Task details: All entries should be output exactly as they stand.

Provided material:
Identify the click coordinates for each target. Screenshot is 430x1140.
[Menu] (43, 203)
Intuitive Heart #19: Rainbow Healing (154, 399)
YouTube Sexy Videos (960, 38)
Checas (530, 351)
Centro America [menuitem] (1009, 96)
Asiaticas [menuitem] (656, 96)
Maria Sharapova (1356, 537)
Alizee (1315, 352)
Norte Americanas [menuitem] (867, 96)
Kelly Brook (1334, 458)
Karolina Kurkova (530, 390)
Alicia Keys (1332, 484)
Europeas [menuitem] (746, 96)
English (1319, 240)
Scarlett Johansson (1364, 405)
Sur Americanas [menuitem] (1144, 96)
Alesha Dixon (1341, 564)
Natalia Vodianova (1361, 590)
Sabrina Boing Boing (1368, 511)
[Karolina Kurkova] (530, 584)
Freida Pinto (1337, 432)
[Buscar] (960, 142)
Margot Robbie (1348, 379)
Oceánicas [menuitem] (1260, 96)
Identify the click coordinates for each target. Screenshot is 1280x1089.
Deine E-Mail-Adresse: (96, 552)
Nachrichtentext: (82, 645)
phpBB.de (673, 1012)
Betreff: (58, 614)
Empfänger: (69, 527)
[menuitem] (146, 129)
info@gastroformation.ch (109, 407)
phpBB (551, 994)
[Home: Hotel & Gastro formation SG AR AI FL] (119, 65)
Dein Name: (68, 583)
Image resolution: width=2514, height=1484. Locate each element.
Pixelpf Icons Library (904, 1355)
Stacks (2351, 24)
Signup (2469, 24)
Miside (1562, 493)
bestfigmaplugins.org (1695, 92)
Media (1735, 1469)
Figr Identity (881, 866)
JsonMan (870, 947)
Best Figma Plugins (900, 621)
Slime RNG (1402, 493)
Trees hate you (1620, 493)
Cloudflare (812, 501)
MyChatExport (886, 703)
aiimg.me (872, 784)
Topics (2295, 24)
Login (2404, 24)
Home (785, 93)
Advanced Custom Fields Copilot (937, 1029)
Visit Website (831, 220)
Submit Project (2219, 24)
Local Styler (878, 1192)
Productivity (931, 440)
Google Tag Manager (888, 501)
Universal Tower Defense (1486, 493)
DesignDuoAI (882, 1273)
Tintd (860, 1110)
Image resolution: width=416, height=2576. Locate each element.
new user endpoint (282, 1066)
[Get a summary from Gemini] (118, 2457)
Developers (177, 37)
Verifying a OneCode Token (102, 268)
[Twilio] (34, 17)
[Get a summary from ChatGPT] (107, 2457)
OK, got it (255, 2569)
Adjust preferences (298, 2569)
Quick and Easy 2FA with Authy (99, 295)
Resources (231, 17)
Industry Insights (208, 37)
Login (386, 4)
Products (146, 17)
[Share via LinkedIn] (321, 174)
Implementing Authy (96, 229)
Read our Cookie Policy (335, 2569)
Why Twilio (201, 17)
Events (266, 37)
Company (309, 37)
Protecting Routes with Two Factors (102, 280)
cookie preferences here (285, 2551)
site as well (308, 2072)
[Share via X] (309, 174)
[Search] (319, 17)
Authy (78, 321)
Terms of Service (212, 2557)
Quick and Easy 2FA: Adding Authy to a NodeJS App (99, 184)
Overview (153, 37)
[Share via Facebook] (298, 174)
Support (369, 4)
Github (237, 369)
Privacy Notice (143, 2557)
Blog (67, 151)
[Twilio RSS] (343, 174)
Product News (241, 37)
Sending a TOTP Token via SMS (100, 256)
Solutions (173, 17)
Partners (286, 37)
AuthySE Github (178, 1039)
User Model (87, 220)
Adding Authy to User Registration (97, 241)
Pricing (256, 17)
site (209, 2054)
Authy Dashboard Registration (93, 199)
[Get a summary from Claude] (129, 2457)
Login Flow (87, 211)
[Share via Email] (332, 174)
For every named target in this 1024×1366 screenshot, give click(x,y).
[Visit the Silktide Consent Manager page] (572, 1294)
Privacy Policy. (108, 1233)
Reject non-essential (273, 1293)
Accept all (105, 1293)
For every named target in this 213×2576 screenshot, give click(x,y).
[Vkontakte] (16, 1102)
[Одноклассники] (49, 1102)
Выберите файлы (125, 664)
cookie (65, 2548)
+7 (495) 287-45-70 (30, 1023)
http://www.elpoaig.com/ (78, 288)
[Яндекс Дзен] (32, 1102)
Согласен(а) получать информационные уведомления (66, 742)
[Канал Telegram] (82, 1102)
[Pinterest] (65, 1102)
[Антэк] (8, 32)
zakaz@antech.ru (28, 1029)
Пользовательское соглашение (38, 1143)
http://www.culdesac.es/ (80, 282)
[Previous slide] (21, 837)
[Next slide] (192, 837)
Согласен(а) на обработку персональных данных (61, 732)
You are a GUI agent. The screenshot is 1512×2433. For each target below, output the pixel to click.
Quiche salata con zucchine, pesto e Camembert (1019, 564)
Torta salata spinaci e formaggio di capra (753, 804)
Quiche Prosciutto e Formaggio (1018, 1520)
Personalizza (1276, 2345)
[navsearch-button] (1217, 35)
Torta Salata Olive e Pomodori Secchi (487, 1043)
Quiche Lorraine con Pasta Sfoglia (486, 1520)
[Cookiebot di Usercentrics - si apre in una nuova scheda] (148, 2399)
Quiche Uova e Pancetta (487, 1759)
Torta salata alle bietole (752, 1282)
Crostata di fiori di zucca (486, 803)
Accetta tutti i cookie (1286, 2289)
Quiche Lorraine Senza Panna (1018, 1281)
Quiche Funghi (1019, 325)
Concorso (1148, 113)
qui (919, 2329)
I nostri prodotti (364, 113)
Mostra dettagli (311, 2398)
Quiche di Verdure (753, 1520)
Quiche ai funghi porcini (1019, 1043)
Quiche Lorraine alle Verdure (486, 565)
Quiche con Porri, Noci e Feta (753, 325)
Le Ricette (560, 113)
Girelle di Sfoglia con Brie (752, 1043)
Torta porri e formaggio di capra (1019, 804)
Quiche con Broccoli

Expected answer:
Identify the click coordinates for each target. Screenshot is 430x1140.
[Menu] (43, 203)
Intuitive Heart #19: Rainbow Healing (154, 399)
YouTube Sexy Videos (960, 38)
Checas (530, 351)
Centro America [menuitem] (1009, 96)
Asiaticas [menuitem] (656, 96)
Maria Sharapova (1356, 537)
Alizee (1315, 352)
Norte Americanas [menuitem] (867, 96)
Kelly Brook (1334, 458)
Karolina Kurkova (530, 390)
Alicia Keys (1332, 484)
Europeas [menuitem] (746, 96)
English (1319, 240)
Scarlett Johansson (1364, 405)
Sur Americanas [menuitem] (1144, 96)
Alesha Dixon (1341, 564)
Natalia Vodianova (1361, 590)
Sabrina Boing Boing (1368, 511)
[Karolina Kurkova] (530, 584)
Freida Pinto (1337, 432)
[Buscar] (960, 142)
Margot Robbie (1348, 379)
Oceánicas [menuitem] (1260, 96)
Identify the click coordinates for each target. Screenshot is 1280x1089.
Deine E-Mail-Adresse: (96, 552)
Nachrichtentext: (82, 645)
phpBB.de (673, 1012)
Betreff: (58, 614)
Empfänger: (69, 527)
[menuitem] (146, 129)
info@gastroformation.ch (109, 407)
phpBB (551, 994)
[Home: Hotel & Gastro formation SG AR AI FL] (119, 65)
Dein Name: (68, 583)
Image resolution: width=2514, height=1484. Locate each element.
Pixelpf Icons Library (904, 1355)
Stacks (2351, 24)
Signup (2469, 24)
Miside (1562, 493)
bestfigmaplugins.org (1695, 92)
Media (1735, 1469)
Figr Identity (881, 866)
JsonMan (870, 947)
Best Figma Plugins (900, 621)
Slime RNG (1402, 493)
Trees hate you (1620, 493)
Cloudflare (812, 501)
MyChatExport (886, 703)
aiimg.me (872, 784)
Topics (2295, 24)
Login (2404, 24)
Home (785, 93)
Advanced Custom Fields Copilot (937, 1029)
Visit Website (831, 220)
Submit Project (2219, 24)
Local Styler (878, 1192)
Productivity (931, 440)
Google Tag Manager (888, 501)
Universal Tower Defense (1486, 493)
DesignDuoAI (882, 1273)
Tintd (860, 1110)
Image resolution: width=416, height=2576. Locate each element.
new user endpoint (282, 1066)
[Get a summary from Gemini] (118, 2457)
Developers (177, 37)
Verifying a OneCode Token (102, 268)
[Twilio] (34, 17)
[Get a summary from ChatGPT] (107, 2457)
OK, got it (255, 2569)
Adjust preferences (298, 2569)
Quick and Easy 2FA with Authy (99, 295)
Resources (231, 17)
Industry Insights (208, 37)
Login (386, 4)
Products (146, 17)
[Share via LinkedIn] (321, 174)
Implementing Authy (96, 229)
Read our Cookie Policy (335, 2569)
Why Twilio (201, 17)
Events (266, 37)
Company (309, 37)
Protecting Routes with Two Factors (102, 280)
cookie preferences here (285, 2551)
site as well (308, 2072)
[Share via X] (309, 174)
[Search] (319, 17)
Authy (78, 321)
Terms of Service (212, 2557)
Quick and Easy 2FA: Adding Authy to a NodeJS App (99, 184)
Overview (153, 37)
[Share via Facebook] (298, 174)
Support (369, 4)
Github (237, 369)
Privacy Notice (143, 2557)
Blog (67, 151)
[Twilio RSS] (343, 174)
Product News (241, 37)
Sending a TOTP Token via SMS (100, 256)
Solutions (173, 17)
Partners (286, 37)
AuthySE Github (178, 1039)
User Model (87, 220)
Adding Authy to User Registration (97, 241)
Pricing (256, 17)
site (209, 2054)
Authy Dashboard Registration (93, 199)
[Get a summary from Claude] (129, 2457)
Login Flow (87, 211)
[Share via Email] (332, 174)
For every named target in this 1024×1366 screenshot, give click(x,y).
[Visit the Silktide Consent Manager page] (572, 1294)
Privacy Policy. (108, 1233)
Reject non-essential (273, 1293)
Accept all (105, 1293)
For every named target in this 213×2576 screenshot, give click(x,y).
[Vkontakte] (16, 1102)
[Одноклассники] (49, 1102)
Выберите файлы (125, 664)
cookie (65, 2548)
+7 (495) 287-45-70 (30, 1023)
http://www.elpoaig.com/ (78, 288)
[Яндекс Дзен] (32, 1102)
Согласен(а) получать информационные уведомления (66, 742)
[Канал Telegram] (82, 1102)
[Pinterest] (65, 1102)
[Антэк] (8, 32)
zakaz@antech.ru (28, 1029)
Пользовательское соглашение (38, 1143)
http://www.culdesac.es/ (80, 282)
[Previous slide] (21, 837)
[Next slide] (192, 837)
Согласен(а) на обработку персональных данных (61, 732)
You are a GUI agent. The screenshot is 1512×2433. For each target below, output the pixel to click.
Quiche salata con zucchine, pesto e Camembert (1019, 564)
Torta salata spinaci e formaggio di capra (753, 804)
Quiche Prosciutto e Formaggio (1018, 1520)
Personalizza (1276, 2345)
[navsearch-button] (1217, 35)
Torta Salata Olive e Pomodori Secchi (487, 1043)
Quiche Lorraine con Pasta Sfoglia (486, 1520)
[Cookiebot di Usercentrics - si apre in una nuova scheda] (148, 2399)
Quiche Uova e Pancetta (487, 1759)
Torta salata alle bietole (752, 1282)
Crostata di fiori di zucca (486, 803)
Accetta tutti i cookie (1286, 2289)
Quiche Lorraine Senza Panna (1018, 1281)
Quiche Funghi (1019, 325)
Concorso (1148, 113)
qui (919, 2329)
I nostri prodotti (364, 113)
Mostra dettagli (311, 2398)
Quiche di Verdure (753, 1520)
Quiche ai funghi porcini (1019, 1043)
Quiche Lorraine alle Verdure (486, 565)
Quiche con Porri, Noci e Feta (753, 325)
Le Ricette (560, 113)
Girelle di Sfoglia con Brie (752, 1043)
Torta porri e formaggio di capra (1019, 804)
Quiche con Broccoli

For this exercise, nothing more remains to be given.